We next considered important demographic features. To evaluate the importance of each demographic factor, we calculated the decline in resubstitution AUC (AUC on the training set) upon removal of that factor and all edges connected to it from the full SNP×SNP×E network. Resubstitution was used because the response of cross-validation AUC to minor changes is relatively imprecise due to larger variance of cross-validation estimators [41]. We used the Molecular Signatures Database [42] to determine the lists of genes related to 186 pathways from the Kyoto Encyclopedia of Genes and Genomes (KEGG) [43]. For each KEGG pathway, we recorded the AUC of the corresponding sub-network constructed using SNPs in the full network that are within the pathways’s genes, as well as race and sex. Finally, to detect most important interactions, we successively removed each edge in the full SNP×SNP×E network and recorded the decline in AUC. The analysis left us with an AUC for each gene, pathway, and a decline in AUC for each demographic feature and interaction. Rather than reporting the actual AUCs, which here is merely used for ranking purposes, we calculated a p-value associated with each AUC. Although here ranking based on AUC or p-value leads to the same result, we use the p-value threshold of 0.05 (non-adjusted) to narrow down the list.

To determine a p-value for each gene- or pathway-specific network, we constructed 1,000 networks, each with the same number of nodes for which the AUC in question was calculated, and determined their AUCs. The set of genetic features for each of the 1,000 networks was drawn randomly from the background set of SNPs. Race and sex were included as features in all 1,000 networks in order to ensure parity with the procedure used to generate the gene- or pathway-specific network. The list of 1,000 random AUCs enabled the calculation of a p-value for the AUC in question.

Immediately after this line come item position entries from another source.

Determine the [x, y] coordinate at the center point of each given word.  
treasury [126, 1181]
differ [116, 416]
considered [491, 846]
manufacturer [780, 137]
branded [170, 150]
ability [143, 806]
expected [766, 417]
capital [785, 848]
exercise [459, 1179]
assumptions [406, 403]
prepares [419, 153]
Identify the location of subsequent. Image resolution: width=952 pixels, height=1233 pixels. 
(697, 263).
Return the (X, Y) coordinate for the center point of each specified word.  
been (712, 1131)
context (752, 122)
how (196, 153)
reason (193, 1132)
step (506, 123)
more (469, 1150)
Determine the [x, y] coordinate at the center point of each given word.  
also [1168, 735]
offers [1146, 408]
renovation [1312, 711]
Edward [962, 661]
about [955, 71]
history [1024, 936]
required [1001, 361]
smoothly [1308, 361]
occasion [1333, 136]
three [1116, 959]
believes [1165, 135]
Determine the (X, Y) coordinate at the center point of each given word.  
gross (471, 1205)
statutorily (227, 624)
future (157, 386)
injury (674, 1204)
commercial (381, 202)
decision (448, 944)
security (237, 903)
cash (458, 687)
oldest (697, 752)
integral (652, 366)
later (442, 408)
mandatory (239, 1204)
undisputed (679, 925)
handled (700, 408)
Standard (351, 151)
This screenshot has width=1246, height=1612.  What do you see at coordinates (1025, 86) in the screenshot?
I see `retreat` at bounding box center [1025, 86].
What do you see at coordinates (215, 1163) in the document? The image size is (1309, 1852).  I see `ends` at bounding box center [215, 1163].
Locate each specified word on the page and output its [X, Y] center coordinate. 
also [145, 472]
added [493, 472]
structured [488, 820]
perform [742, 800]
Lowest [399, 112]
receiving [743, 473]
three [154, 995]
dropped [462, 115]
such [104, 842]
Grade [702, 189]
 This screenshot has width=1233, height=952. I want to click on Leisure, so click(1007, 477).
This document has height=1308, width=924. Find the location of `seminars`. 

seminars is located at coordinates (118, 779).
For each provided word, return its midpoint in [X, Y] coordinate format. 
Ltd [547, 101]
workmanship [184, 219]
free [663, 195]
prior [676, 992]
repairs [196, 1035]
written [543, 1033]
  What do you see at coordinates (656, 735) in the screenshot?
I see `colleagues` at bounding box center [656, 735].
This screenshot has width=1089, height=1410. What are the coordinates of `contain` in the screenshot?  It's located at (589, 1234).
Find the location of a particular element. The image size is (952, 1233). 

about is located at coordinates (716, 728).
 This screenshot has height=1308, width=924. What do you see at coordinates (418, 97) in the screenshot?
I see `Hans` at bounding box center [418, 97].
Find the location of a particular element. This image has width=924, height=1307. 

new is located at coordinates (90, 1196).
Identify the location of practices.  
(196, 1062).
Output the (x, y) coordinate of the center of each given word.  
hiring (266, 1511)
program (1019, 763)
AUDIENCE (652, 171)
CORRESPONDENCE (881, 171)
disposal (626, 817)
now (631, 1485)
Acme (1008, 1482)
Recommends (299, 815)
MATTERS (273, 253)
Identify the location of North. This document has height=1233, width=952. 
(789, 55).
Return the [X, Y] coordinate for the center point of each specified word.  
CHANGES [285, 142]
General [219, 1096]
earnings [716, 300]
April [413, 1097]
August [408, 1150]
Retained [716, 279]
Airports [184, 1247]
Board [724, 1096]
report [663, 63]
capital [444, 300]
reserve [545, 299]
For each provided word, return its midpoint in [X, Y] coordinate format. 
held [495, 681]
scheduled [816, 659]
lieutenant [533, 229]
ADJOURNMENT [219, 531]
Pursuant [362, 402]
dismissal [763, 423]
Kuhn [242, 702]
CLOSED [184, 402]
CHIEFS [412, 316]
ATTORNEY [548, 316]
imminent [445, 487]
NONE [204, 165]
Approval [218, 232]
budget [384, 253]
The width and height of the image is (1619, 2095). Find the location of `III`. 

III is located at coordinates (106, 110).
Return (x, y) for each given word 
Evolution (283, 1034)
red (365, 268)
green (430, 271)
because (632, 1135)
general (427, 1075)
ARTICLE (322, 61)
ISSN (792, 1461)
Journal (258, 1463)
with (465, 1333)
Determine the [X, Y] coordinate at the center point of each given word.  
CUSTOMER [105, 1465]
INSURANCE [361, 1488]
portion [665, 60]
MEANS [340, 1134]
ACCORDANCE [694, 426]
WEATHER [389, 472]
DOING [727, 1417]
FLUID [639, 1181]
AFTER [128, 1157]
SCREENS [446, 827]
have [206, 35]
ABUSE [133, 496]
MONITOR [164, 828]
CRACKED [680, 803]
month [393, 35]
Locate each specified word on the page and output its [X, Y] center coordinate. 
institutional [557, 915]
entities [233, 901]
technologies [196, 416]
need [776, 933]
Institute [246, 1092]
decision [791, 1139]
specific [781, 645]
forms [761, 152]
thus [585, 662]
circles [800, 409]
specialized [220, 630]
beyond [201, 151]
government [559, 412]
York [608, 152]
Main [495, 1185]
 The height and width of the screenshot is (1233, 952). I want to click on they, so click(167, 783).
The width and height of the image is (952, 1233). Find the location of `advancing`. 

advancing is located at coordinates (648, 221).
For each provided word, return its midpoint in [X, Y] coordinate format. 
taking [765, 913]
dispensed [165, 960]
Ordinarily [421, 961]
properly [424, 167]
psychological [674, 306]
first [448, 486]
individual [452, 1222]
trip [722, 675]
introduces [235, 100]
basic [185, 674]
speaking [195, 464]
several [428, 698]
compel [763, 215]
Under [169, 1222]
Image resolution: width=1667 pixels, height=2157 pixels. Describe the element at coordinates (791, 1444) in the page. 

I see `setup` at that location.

To determine the statistical significance of each decline in AUC (used for quantifying the importance of each demographic variable and the interactions in the SNP×SNP×E network), we used the same background set to construct 1,000 random networks with the same set of demographic factors and the same number of SNPs as in the SNP×SNP×E network. For each randomly generated model, we recorded the decline in AUC upon removal of a random SNP (in the case of the declines in AUC for demographic factors) or a random edge (in the case of the declines in AUC for interaction). The 1,000 random declines in AUC enabled the calculation of a p-value for the decline in AUC of interest. Each gene, demographic factor, pathway, and interaction relationship was now associated with a p-value.